The parish established Sacred Heart Cemetery in 1909. Sacred Heart Hospital was established adjacent to the parish property in 1912. It was founded by the Sisters of the Third Order of St. Francis of East Peoria, Illinois. It sold its assets for a dollar to a new local hospital corporation in 1977, and became Fort Madison Community Hospital. The original Sacred Heart Hospital building now houses the offices of the Lee County Health Department and the 1956 addition became a continuing care center.

===Mergers===
The first merger of the Catholic Community in Fort Madison happened in the parochial schools. Both St. Joseph's and St. Mary's high schools merged in 1925 to form Catholic Central High School in the St. Mary's building. Aquinas High School replaced it on the city's northwest side in 1959. The three parishes continued to operate their own grade schools until 1966 when St. Joseph's, St. Mary's and Sacred Heart were consolidated to form St. Joseph's Middle School for 7th and 8th grade students, using the St. Joseph's building. St. Joseph's K-6 students were then sent to St. Mary's. Sacred Heart and St. Mary's continued to operate their own grade schools until 1977 when they were consolidated to form Aquinas East, which was at St.

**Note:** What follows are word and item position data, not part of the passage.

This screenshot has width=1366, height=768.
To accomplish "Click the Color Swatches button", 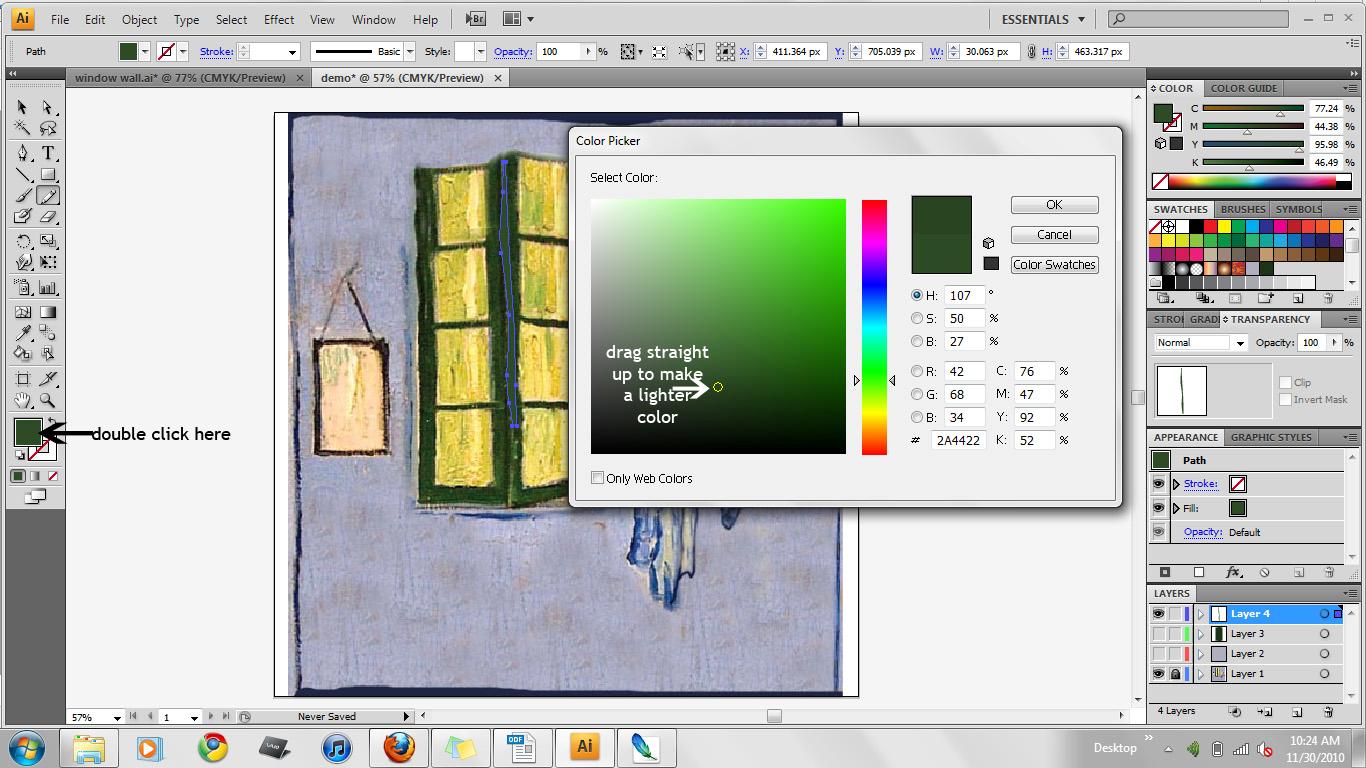I will coord(1054,265).
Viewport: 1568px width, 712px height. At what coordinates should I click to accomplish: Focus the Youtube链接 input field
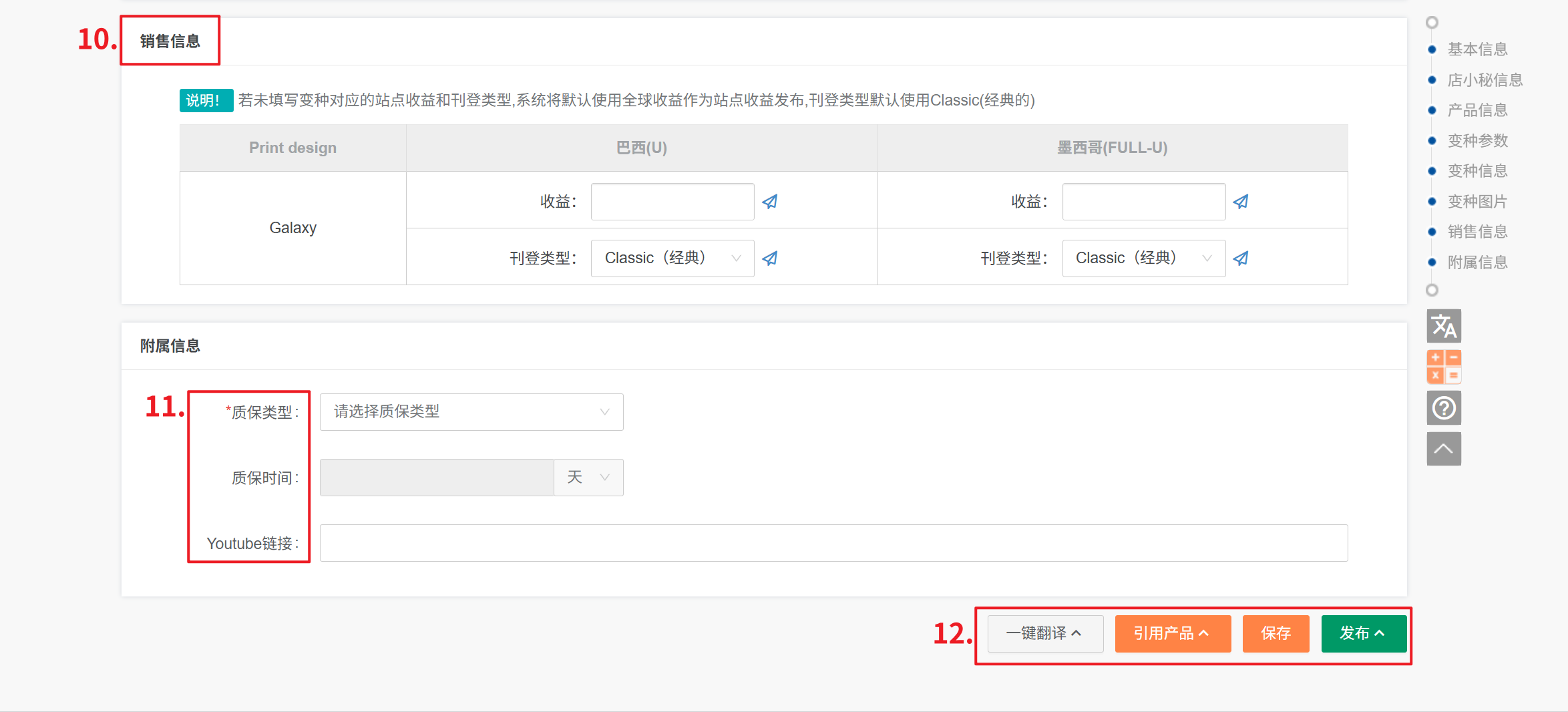(x=833, y=543)
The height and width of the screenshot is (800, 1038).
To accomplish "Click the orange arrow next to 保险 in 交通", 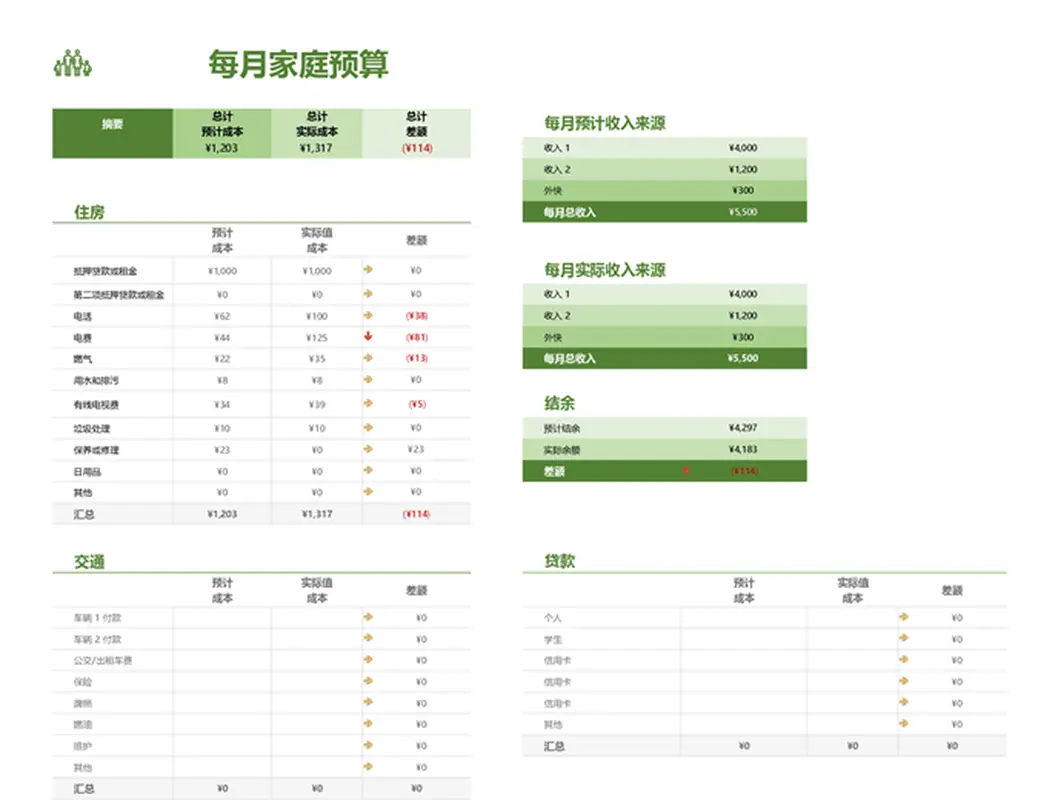I will point(369,681).
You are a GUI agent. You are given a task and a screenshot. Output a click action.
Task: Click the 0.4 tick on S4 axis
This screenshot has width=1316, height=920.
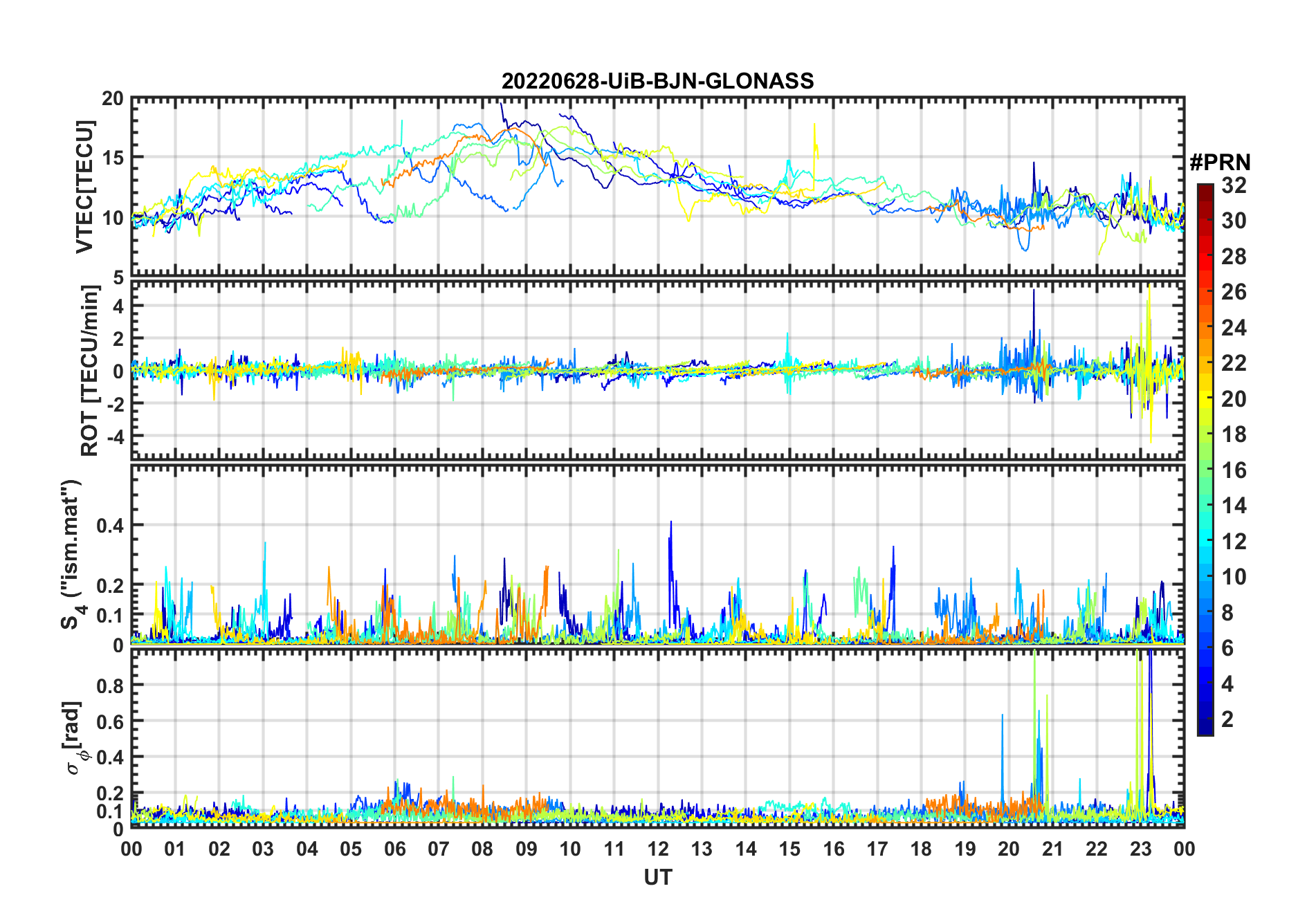pyautogui.click(x=110, y=526)
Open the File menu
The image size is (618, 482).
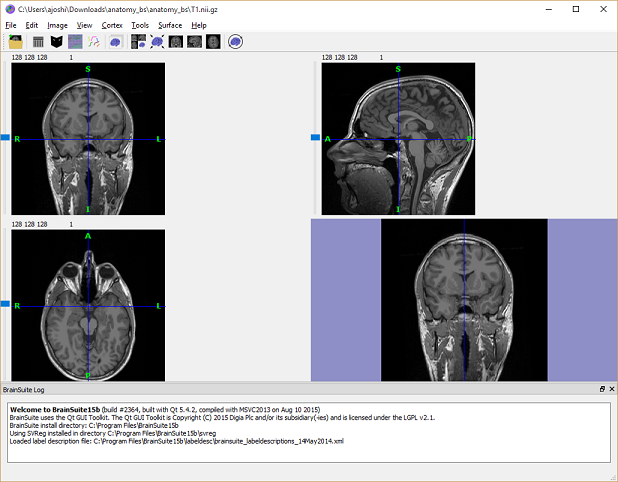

Joseph's, and Aquinas West at Sacred Heart. By the 1990s the Catholic Schools in Fort Madison and the Marquette Catholic Schools based in nearby West Point were both struggling. The two Catholic school systems merged and a new school named Holy Trinity opened in July 2005.

Demographics in the city of Fort Madison and the Diocese of Davenport began to change in the latter half of the 20th century. Fort Madison lost population and the religious habits of Catholics started to change. The diocese also experienced a decline in the number of priests. A plan to consolidate parishes in the diocese was developed under Bishop Gerald O’Keefe. St. Joseph's and St. Mary's merged in 1996 and used both parish names in the name of the new parish, Saints Mary and Joseph. In 2009 Saints Mary and Joseph merged with Sacred Heart and formed Holy Family Parish.